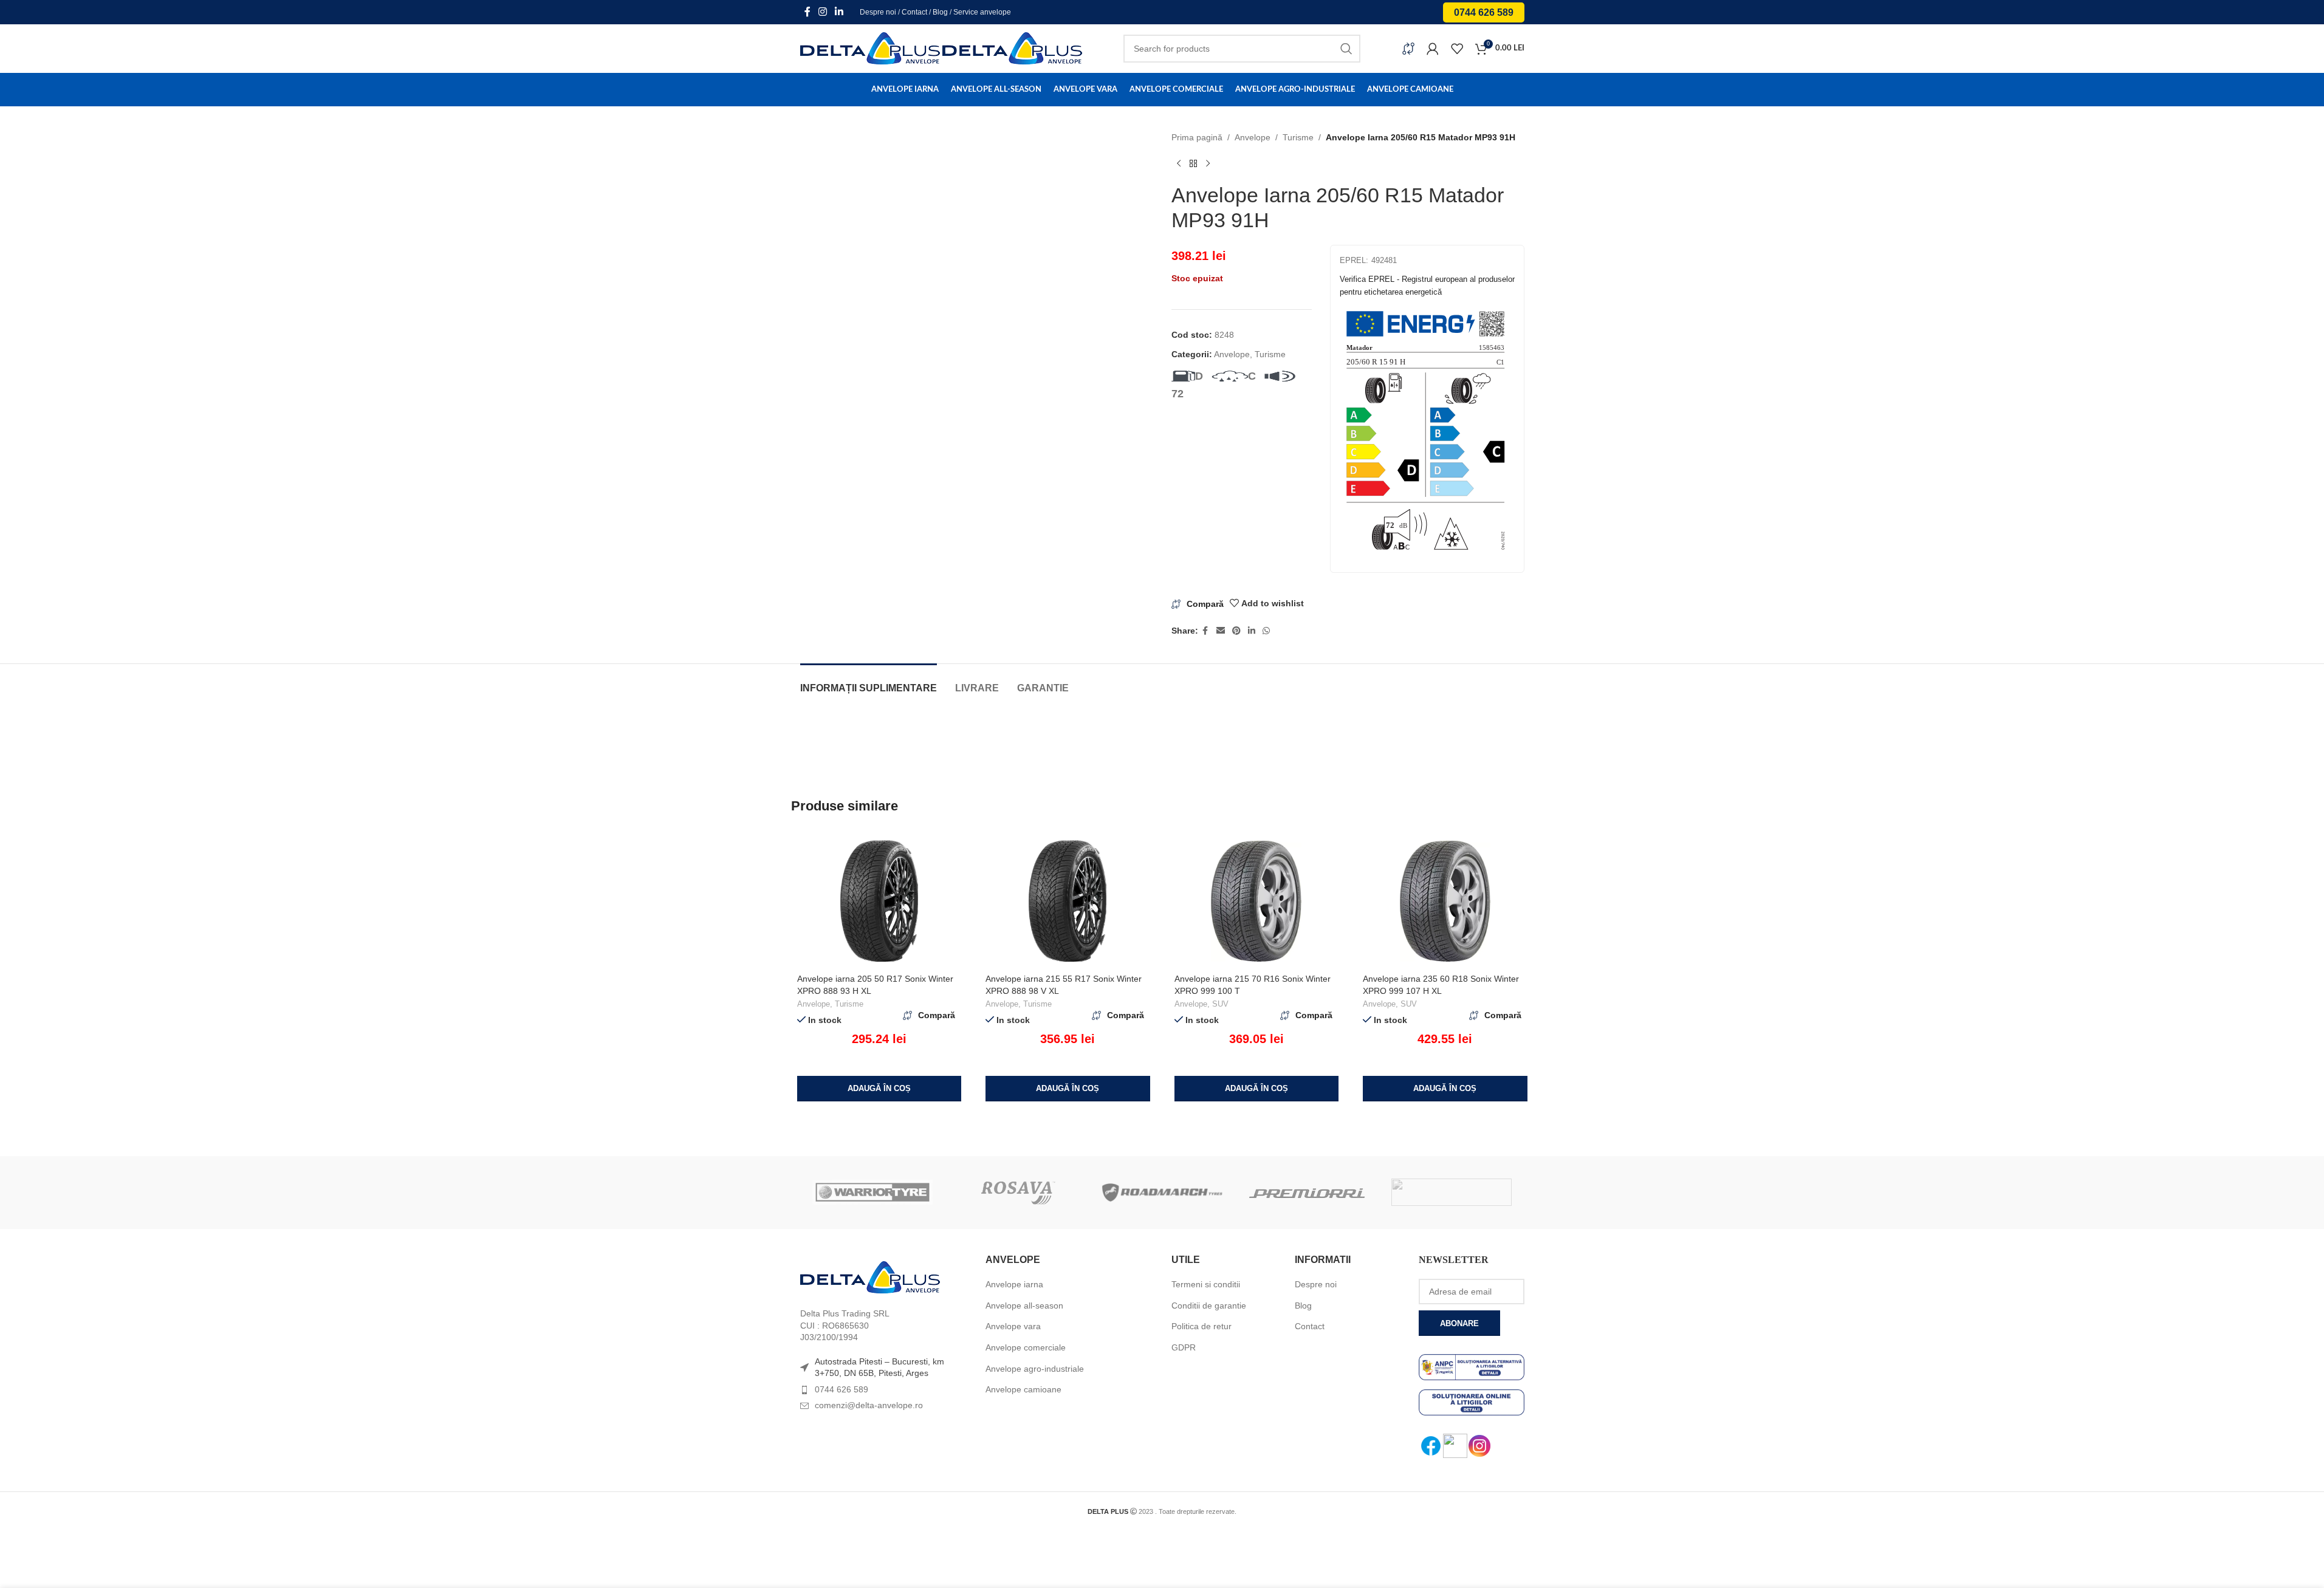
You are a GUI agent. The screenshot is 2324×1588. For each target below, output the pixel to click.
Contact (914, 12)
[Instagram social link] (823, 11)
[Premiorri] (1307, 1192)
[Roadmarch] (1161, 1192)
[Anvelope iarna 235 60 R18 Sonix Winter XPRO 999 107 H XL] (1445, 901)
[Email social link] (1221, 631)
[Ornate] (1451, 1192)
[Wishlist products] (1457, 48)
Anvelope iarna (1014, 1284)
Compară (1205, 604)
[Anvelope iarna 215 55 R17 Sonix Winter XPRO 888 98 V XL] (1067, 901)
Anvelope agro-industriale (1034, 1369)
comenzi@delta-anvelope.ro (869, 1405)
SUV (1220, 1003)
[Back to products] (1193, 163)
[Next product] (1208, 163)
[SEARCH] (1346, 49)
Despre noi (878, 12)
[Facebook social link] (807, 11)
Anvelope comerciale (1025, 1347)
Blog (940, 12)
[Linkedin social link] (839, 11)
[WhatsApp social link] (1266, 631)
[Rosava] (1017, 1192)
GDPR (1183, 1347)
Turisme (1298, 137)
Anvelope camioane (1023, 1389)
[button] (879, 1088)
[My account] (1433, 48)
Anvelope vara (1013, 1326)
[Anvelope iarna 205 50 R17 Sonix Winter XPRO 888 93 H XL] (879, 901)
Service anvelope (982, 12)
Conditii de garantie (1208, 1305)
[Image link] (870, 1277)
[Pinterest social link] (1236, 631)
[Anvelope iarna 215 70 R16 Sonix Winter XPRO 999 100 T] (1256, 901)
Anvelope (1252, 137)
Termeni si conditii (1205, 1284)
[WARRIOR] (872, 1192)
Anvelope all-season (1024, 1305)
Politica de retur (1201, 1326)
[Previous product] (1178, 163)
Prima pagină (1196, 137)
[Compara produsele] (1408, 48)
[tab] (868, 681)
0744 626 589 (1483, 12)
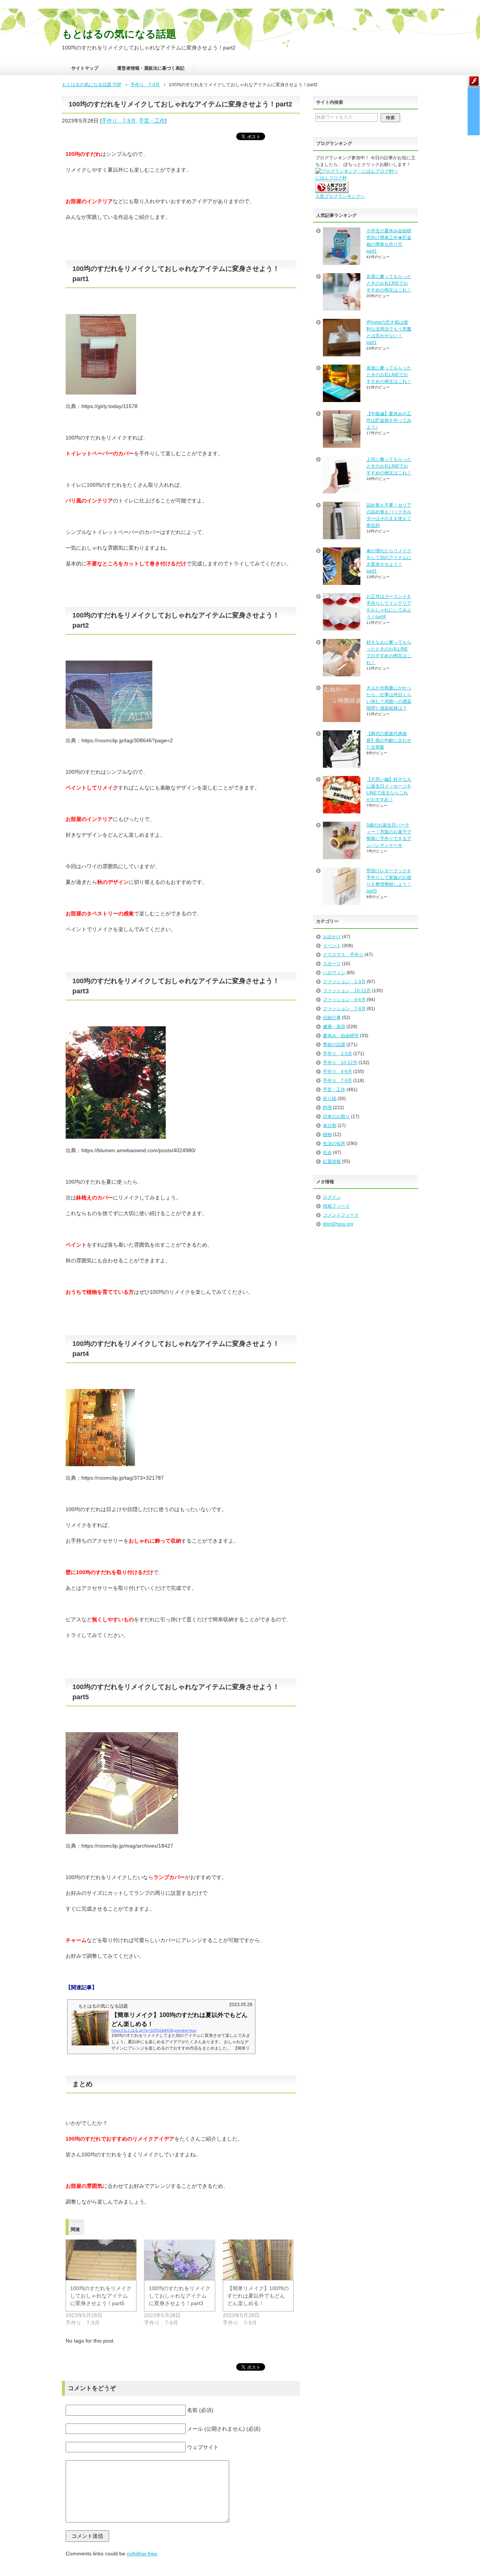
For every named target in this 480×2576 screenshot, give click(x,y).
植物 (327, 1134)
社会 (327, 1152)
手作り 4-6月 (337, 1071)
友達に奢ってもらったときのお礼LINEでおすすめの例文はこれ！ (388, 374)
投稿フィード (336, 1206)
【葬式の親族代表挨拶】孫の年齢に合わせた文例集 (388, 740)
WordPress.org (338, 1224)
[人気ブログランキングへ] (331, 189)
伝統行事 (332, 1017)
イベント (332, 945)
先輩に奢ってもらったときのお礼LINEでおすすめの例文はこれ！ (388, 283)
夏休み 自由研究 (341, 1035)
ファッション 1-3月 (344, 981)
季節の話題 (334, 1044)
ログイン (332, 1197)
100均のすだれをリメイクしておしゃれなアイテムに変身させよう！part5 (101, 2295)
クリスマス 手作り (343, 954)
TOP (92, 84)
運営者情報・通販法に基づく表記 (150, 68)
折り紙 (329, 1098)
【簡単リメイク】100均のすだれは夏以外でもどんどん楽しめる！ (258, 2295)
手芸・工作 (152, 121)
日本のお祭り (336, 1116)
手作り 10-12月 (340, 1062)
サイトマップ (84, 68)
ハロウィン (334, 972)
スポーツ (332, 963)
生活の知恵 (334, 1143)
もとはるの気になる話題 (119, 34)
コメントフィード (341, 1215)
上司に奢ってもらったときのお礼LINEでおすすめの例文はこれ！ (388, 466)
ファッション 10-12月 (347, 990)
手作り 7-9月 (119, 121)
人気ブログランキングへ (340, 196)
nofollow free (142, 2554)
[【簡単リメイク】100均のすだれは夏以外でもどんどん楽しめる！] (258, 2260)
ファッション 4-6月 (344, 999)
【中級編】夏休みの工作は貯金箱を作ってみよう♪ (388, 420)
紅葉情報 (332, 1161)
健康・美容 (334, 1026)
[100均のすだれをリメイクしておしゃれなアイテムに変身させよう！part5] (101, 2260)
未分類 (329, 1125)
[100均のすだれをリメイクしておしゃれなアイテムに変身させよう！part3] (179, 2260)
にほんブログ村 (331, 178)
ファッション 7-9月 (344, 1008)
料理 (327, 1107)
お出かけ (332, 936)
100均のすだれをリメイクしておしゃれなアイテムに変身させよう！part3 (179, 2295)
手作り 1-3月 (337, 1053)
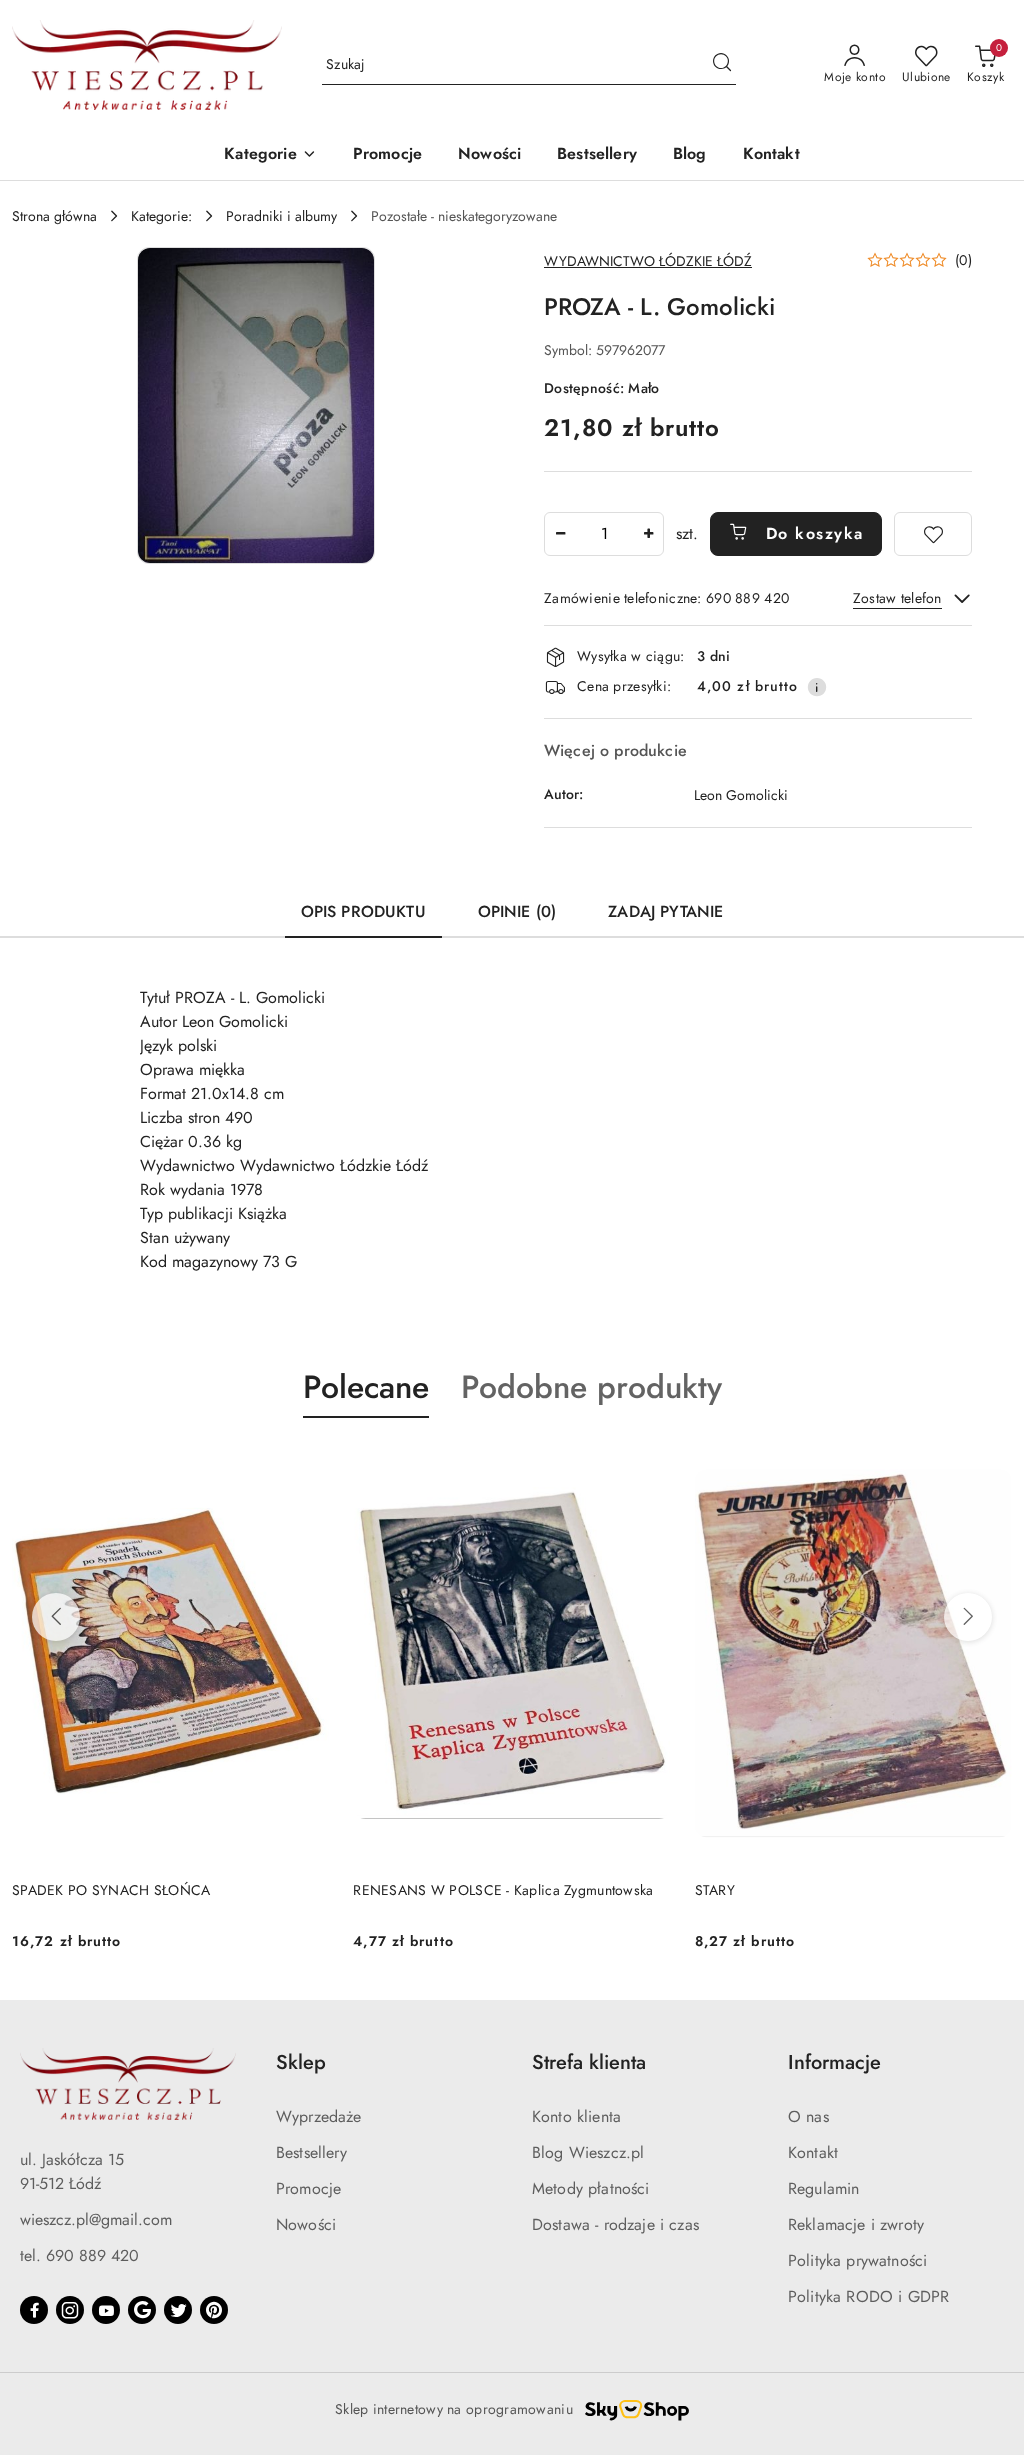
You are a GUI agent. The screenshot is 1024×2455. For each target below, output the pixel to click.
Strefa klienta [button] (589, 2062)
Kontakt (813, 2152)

Problem to solve: From the listing above, pick out every line containing "Winter".

Exercise response:
[Anvelope iarna 235 60 R18 Sonix Winter XPRO 999 107 H XL] (1445, 901)
[Anvelope iarna 215 55 R17 Sonix Winter XPRO 888 98 V XL] (1067, 901)
[Anvelope iarna 205 50 R17 Sonix Winter XPRO 888 93 H XL] (879, 901)
[Anvelope iarna 215 70 R16 Sonix Winter XPRO 999 100 T] (1256, 901)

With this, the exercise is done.